TASK TO COMPLETE: Your answer must be a single number: the count of lines in the entries below that hold "computer".

Stored entries:

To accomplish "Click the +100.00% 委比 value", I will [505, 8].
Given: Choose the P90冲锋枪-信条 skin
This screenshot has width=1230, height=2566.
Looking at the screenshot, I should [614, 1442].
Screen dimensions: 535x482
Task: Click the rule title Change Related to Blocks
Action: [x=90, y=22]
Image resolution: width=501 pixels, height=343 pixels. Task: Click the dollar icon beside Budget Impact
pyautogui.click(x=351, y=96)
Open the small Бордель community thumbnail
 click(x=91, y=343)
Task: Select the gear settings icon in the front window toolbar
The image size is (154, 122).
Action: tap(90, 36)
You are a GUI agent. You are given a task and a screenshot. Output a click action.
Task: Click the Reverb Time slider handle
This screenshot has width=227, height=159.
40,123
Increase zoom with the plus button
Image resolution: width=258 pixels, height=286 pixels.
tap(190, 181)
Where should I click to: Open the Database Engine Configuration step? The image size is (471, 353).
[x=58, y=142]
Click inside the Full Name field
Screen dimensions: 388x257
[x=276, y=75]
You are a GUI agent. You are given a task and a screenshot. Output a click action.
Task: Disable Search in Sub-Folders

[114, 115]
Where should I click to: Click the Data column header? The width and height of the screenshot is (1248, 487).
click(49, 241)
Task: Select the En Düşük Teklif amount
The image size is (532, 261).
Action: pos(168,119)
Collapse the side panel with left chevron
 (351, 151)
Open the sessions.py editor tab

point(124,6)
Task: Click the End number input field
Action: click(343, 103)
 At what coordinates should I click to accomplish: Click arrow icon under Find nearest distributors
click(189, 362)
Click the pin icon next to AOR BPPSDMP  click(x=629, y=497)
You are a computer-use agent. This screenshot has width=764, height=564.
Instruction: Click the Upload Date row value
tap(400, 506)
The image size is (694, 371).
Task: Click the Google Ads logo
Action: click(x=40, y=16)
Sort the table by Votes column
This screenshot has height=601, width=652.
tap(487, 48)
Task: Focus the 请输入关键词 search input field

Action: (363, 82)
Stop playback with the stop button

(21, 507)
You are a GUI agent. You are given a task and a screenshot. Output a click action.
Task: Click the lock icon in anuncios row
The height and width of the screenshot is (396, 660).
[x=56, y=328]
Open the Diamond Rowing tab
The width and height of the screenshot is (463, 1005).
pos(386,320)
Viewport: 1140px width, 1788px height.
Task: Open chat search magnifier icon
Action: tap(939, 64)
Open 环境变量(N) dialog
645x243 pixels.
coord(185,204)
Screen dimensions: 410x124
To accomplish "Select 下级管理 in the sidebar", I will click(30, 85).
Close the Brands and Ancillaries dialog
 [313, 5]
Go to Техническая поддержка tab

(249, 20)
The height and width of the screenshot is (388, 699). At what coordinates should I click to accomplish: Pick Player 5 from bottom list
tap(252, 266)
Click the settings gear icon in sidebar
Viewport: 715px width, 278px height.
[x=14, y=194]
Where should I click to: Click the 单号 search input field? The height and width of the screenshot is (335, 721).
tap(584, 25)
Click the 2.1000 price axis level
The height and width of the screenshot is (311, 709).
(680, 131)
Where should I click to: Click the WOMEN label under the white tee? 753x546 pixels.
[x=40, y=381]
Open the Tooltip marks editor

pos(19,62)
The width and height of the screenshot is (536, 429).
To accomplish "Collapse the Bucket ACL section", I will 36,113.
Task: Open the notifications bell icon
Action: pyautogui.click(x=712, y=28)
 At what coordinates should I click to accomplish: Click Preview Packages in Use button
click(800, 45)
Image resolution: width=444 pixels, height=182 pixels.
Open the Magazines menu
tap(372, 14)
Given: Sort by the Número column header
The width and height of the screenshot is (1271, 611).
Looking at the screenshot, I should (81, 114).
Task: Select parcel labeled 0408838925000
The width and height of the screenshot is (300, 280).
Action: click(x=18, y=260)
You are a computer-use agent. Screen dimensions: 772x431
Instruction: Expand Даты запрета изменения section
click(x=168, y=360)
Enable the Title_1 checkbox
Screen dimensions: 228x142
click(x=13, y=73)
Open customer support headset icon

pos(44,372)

TASK RESULT: 2